Trentasette giorni di ricovero, una polmonite bilaterale, notti con l’ossigeno ad alti flussi, la ventilazione, i bollettini. Le preghiere, la paura, le speculazioni. Poi, il ritorno. Papa Francesco ha lasciato ieri il policlinico Gemelli, dove era ricoverato dallo scorso 14 febbraio. E prima di lasciare l’ospedale si è affacciato al balcone, visibilmente provato ma sorridente, per ringraziare i fedeli. “Grazie a tutti, vedo questa signora con i fiori gialli” ha detto, prima che la fatica lo fermasse. Ma tanto bastava: giù in piazza, tra mani alzate e occhi lucidi, il grido corale “Papa Francesco” ha coperto tutto il resto. Tutto, tranne quello che succedeva su un altro altare: quello dei social. Perché mentre le telecamere del mondo erano puntate su un uomo di 88 anni sopravvissuto a una crisi respiratoria gravissima, in Italia il pensiero collettivo era rivolto altrove. Non al Papa vivo. Ma al “Papa morto (a detta di Corona)”. Ovvero alla profezia sbagliata di Fabrizio Corona, diventata, e non c’è altro modo di dirlo, la notizia vera del giorno.

Sì, perché appena Francesco si è mostrato al mondo, non si è celebrato solo il ritorno del Pontefice: si è festeggiato anche il “fallimento di un ex paparazzo con velleità da veggente”, scrivono. Meme ovunque, storie, reel, commenti. Su Instagram, TikTok, Twitter: chiunque aveva da dire qualcosa sul fatto che Corona “aveva sbagliato”. Che aveva “toppato”. Che, insomma, “stavolta gli è andata male”. Ed è su questo che si è concentrata l’attenzione dell’opinione pubblica. Non sulla salute del Papa, ma sull’ego ferito di Corona.

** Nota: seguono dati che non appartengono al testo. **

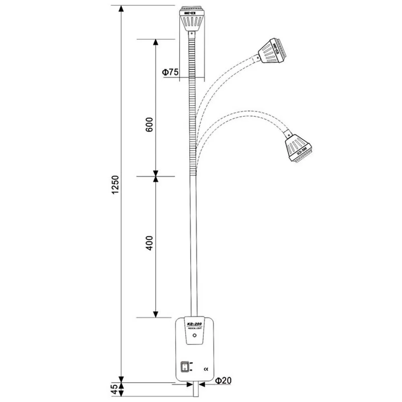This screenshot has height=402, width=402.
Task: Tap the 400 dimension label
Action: [149, 243]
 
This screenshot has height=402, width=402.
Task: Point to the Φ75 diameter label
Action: [170, 72]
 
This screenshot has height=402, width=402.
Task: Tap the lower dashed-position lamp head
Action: [298, 147]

Anche se nessuno ha capito che in questo modo il suo ego non solo non viene intaccato, ma cresce. Cresce perché si è reso conto di essere il vero protagonista di una giornata che nessuno sarebbe riuscito a macchiare. Ha distolto l’attenzione anche qui, e la colpa, scusate, ma è di chi glielo ha concesso. Perché c’è qualcosa di profondamente distorto in tutto questo. Anche firme autorevoli del giornalismo italiano si sono prese il tempo di commentare il fatto che Corona no, questa volta non ci avesse preso. Come se quello fosse il vero centro del racconto. Come se lui fosse il protagonista morale della giornata.

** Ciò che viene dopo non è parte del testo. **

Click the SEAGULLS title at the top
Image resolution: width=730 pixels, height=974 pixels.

Il Papa? Per alcuni quasi un dettaglio di contesto. Ed è qui che scatta la domanda: ma se anche nei giorni in cui il Papa torna a farsi vedere dopo essere stato dato per morto il protagonista resta Fabrizio Corona, allora che Paese siamo? Siamo davvero un Paese che si lamenta del “troppo spazio al criminale”, ma poi dedica proprio a quel criminale, ogni volta, il proprio tempo e il proprio seguito, i propri riflettori? La risposta è una sola ed è inquietante: Corona fa più hype del Vaticano. Fa più engagement della Chiesa. Fa più rumore di un Pontefice che per trentasette giorni ha lottato tra la vita e la morte. E che oggi, invece di essere semplicemente accolto come simbolo di resilienza, è diventato lo sfondo di una faida digitale in cui il vero bersaglio è Corona. E allora sì, il ritorno del Papa è una buona notizia. Ma il modo in cui l’abbiamo raccontato, vissuto, condiviso, è l’ennesima prova che siamo un Paese che si nutre di contraddizioni. Dove anche una “resurrezione” può finire in secondo piano, se non regala abbastanza like. Forse un ricovero (coatto) servirebbe a tutti, nessuno escluso, per cogliere, finalmente, il significato della parola “priorità”.